Text passage:
============
The Shallows by Nicholas Carr

Last weekend I read Nicholas Carr’s book on how the Internet is rotting your brain, The Shallows. The book is at times very interesting–and it’s worth reading for those interesting parts–but it did bring to mind something I read in a Clay Shirky interview at the B&N Review:

I think we will see fewer authors and more writers. There’s this long, long, lonely gap between the 8,000-word New Yorker article and the 80,000-word book. And there are a bunch of interesting things that are about 20,000 words long. In fact, it’s gotten to the point where, if you’re reviewing a nonfiction book, it’s commonplace, if you like it, to assure the readers of the review that this is not just a magazine article inflated to 80,000 words so that it can be sold on the shelves at the bookstore. Which, in a way, is saying there’s a bunch of stuff that actually would be better at 20,000 or 25,000 words than at 80,000 words.

By the evidence of The Shallows, Carr is a writer, but not an author.

By far the most interesting part of The Shallows is chapter 7, wherein Carr synthesizes a robust body of research that attempts to understand the effects of the Internet on the human mind and, particularly, the working of human memory. It’s some frightening stuff, enough to convince me that I should be offline more and should read more articles in a disconnected environment. (Reasonable alternatives would be a printout, a text document stripped of all rich content, or the Kindle, although each iteration of the Kindle seems to be getting busier and busier, which may be good for sales but is probably bad for concentration.)

Chapter 8, which feels like a stray article on Google for some glassy magazine, is also highly interesting. I don’t quite buy Carr’s argument that Google’s raison d’etre represents a 21st-century version of 19th-century Taylorism. However, Carr’s reportage on just how central massive amounts of data are to Google’s business model is fascinating, as well as the statements he has dug up wherein the founders seem to say they aspire to both creating a universal, perfectly searchable information database and artificial intelligence. (The two goals are, in the founders’ minds, not necessarily mutually exclusive.)

Chapter 9, where Carr gives a brief rundown of our current understanding of how memories are physically created in the mind is interesting (particularly if you are like me and find memory an endlessly fascinating topic), but these findings are never meaningfully linked back to Carr’s argument that the Internet is having deleterious effects on our brain chemistry.

Those two (or maybe three) chapters are solid and worth reading, but the rest of the book is very hit and miss. Carr expends a lot of verbiage demonstrating that the mind is highly elastic and that technologies like maps, books, and televisions call all “rewire” it. Fair enough, but the very banality of that fact (which Carr helps goes some way toward demonstrating with his repeated protestations that just about every experience can rewire your brain) undercuts Carr’s big a-ha moment: thus we are all engaged in a social experiment wherein the Internet is rewiring our brains!
============
Recorded data:
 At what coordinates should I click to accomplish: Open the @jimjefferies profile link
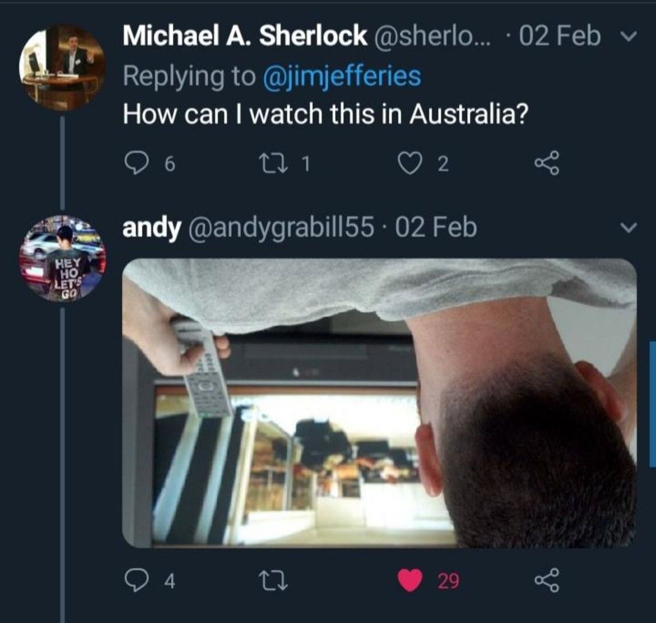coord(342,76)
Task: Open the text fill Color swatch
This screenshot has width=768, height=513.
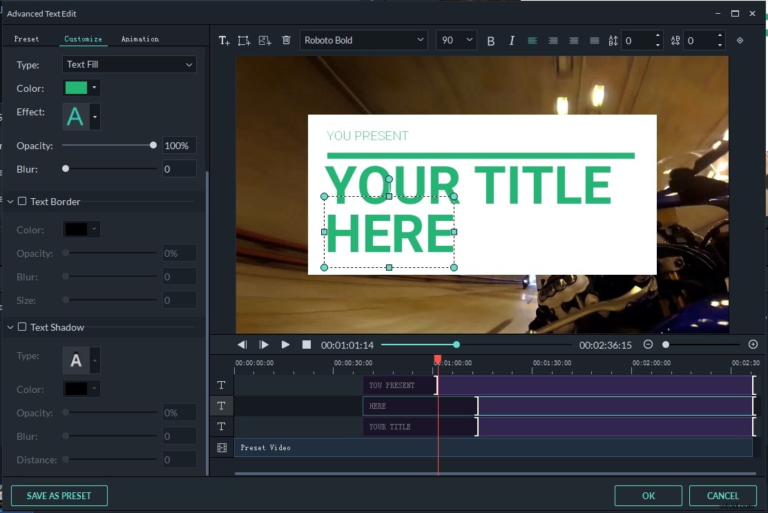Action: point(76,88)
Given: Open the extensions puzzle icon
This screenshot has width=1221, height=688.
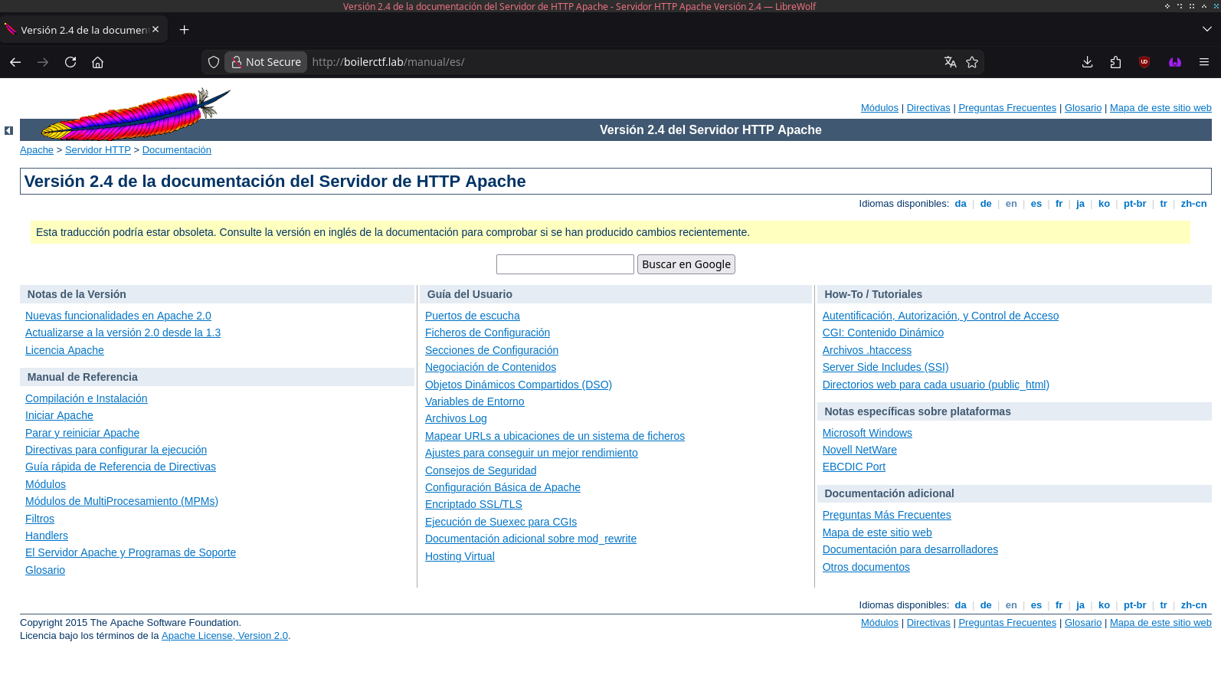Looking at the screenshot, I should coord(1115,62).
============
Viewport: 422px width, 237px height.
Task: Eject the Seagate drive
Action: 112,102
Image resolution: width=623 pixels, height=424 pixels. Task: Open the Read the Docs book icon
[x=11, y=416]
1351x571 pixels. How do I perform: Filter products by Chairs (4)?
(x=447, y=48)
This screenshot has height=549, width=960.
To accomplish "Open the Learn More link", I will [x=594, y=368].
============
What you will do:
A – Please summarize the review of The Shallows above in two sentences.
B – Reproduce the part of the review of The Shallows from "Those two (or" to "rewiring our brains!".

Answers to the tasks:
A – The review finds Nicholas Carr's The Shallows worth reading mainly for chapter 7, which synthesizes research on the Internet's effects on the human mind and memory, and for chapter 8 on how central massive amounts of data are to Google's business model, while chapter 9 on how memories are physically created is never meaningfully linked back to Carr's argument. The rest of the book is judged hit and miss, since Carr spends much verbiage showing that many technologies can rewire the mind, a banal fact that undercuts his claim that the Internet is rewiring our brains.

B –
Those two (or maybe three) chapters are solid and worth reading, but the rest of the book is very hit and miss. Carr expends a lot of verbiage demonstrating that the mind is highly elastic and that technologies like maps, books, and televisions call all “rewire” it. Fair enough, but the very banality of that fact (which Carr helps goes some way toward demonstrating with his repeated protestations that just about every experience can rewire your brain) undercuts Carr’s big a-ha moment: thus we are all engaged in a social experiment wherein the Internet is rewiring our brains!